In absolute terms, no country in the world takes in as many immigrants as the United States. That's a fact to remember when critics in the human-rights community and across Latin America blister our country for its immigration policies.
I may sound like an immigration opponent saying that. But I believe Latin American immigration has richly rewarded the U.S. with great families, people and workers. I want more. Not less.
No opponent of Latin American immigration will say that.
But I also want to see greater understanding for the issues that confront host nations as more and more migrants show up en masse on their borders.
The story of the Central American caravan, its trek north through Mexico and its clash with U.S. law enforcement can help provide context by revealing larger truths about immigration.

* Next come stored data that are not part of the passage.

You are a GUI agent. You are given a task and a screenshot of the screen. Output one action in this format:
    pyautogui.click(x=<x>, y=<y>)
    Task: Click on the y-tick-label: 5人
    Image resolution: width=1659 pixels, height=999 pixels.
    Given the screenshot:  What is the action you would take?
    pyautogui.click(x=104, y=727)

Mexico has a big border problem
As caravans move through Mexico, they meet the same kind of resistance and hostility illegal immigrants have faced in the United States. In this country, that’s too casually called racism. In Mexico, it’s harder to argue that.
More likely, both countries are expressing another universal quality of human beings everywhere — fear and suspicion of the outsider.

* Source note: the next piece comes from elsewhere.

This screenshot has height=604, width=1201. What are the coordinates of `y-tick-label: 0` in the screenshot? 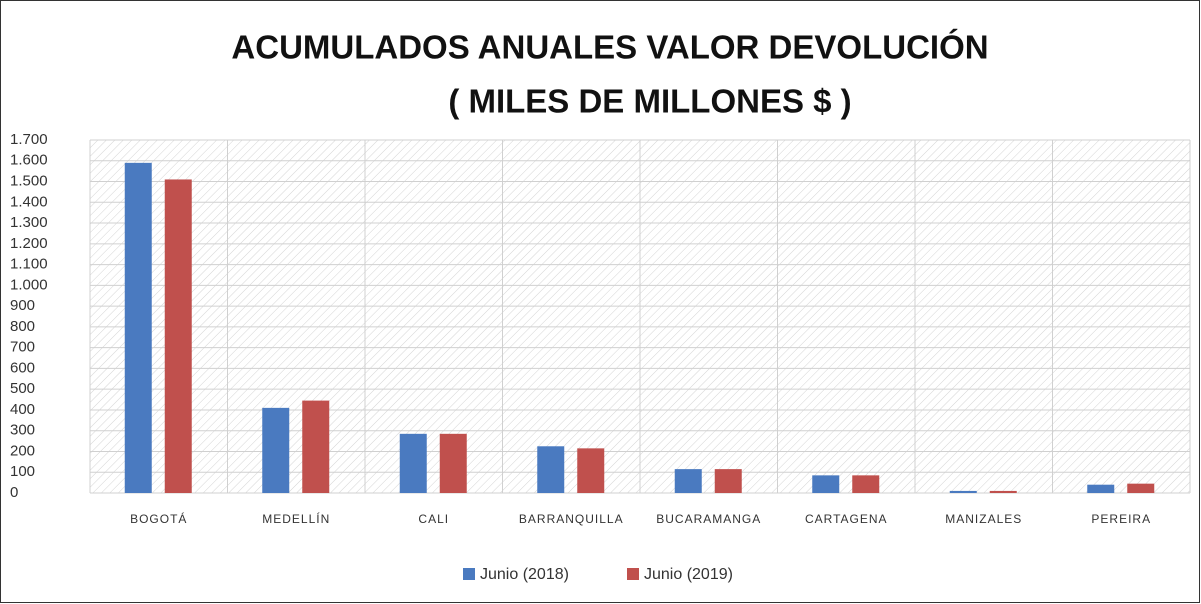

Mexican protesters in places like Tijuana are carrying placards that read "invasion." They oppose 5,000-plus migrants who have staged near the U.S.-Mexico border to try to get into the United States. They want them out. Deported.
In mid-November, about 300 Mexican protesters in Tijuana converged angrily on a migrant center there, The Wall Street Journal reported. The protesters were carrying Mexican flags and chanting something you could imagine hearing in the United States:
"No more caravans! Our poor come first!"
Mexicans no doubt resent Central Americans who several weeks ago overran their country’s southern border and who, by their sheer numbers, are putting stress on Mexican cities.

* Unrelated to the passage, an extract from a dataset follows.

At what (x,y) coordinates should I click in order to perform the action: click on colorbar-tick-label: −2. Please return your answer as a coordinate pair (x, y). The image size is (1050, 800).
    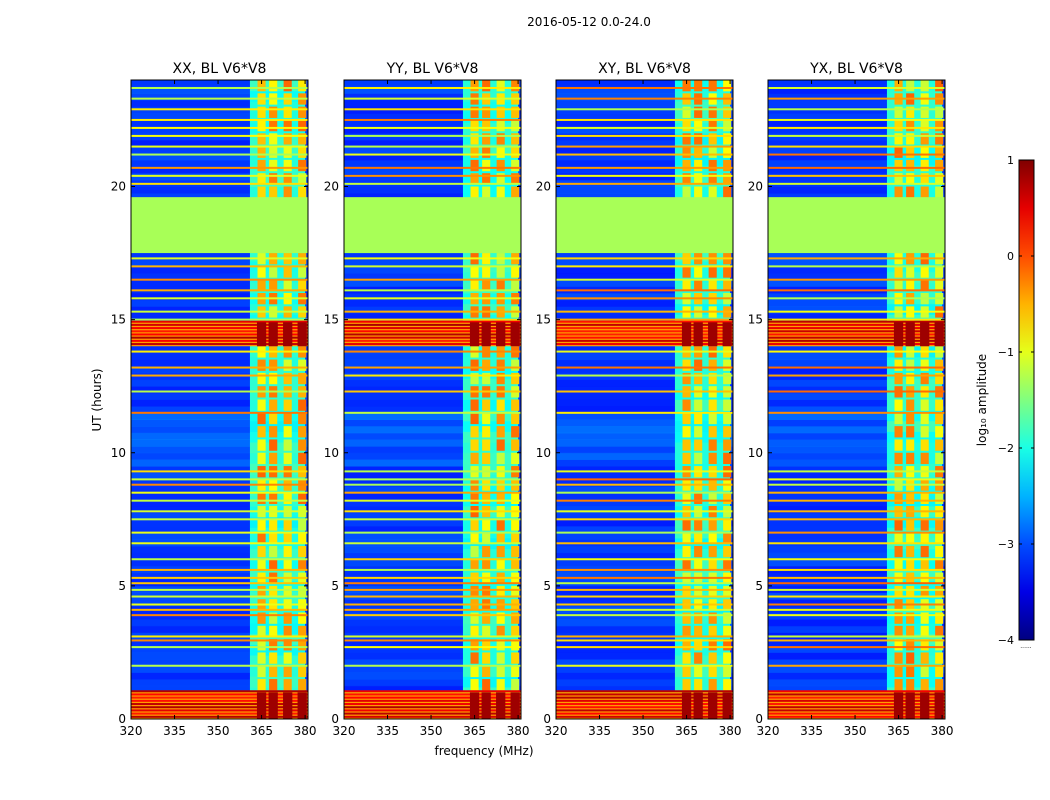
    Looking at the image, I should click on (1006, 448).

Tijuana’s mayor said that the onslaught of people has created a "humanitarian crisis," and that his city's taxpayers will not be footing the bill for all these migrants.
For all its faults, the U.S. still shines
Poor Hondurans who crossed Central America's border with Mexico spoke with their feet. Their dangerous thousand-mile journey vertically through Mexico revealed their longing for the economic and physical security of the United States.
Many of them now are willing to endure the squalid conditions of makeshift shelter in Tijuana, because given the choice of living in another Latin American nation, one that more closely shares their language and culture, they instead choose to live in America.
Think of that.
President Donald Trump's America is the better alternative to Mexico. I point that out only so you'll remember it the next time one of America's critics in this country enumerates our nation’s faults — our "xenophobia," our "implicit bias," our "microaggressions."
Remember that the refugee in Honduras who needs sanctuary now from the gangs and grinding poverty chooses our faraway nation over the many alternatives south of the Rio Grande.
Mexico's threat to caravan migrants
Mexico is not always kind to immigrants. As the latest caravan moved north through the country, even leaders in that country acknowledged that the refugees are not likely safe if they stay for any extended period on the south side of the U.S. border.
Human rights activists told The Washington Post that Mexico's border states, teeming with drug cartels, are too dangerous for migrants in the long term. "Several Mexican officials" told The Post the same thing.
I’m not a critic of Mexico. I love Mexican culture and people. I think Arizona’s shared border with that country is a great asset and a promising source of future prosperity.
I want those Honduran migrants who are truly refugees to gain entry into the United States and to build a life here. But I also want to see the larger immigrant community and its supporters give the United States a little more credit for continuing to be a beacon for people in despair.
Sometimes those folks are so focused on our faults, they never see our virtues.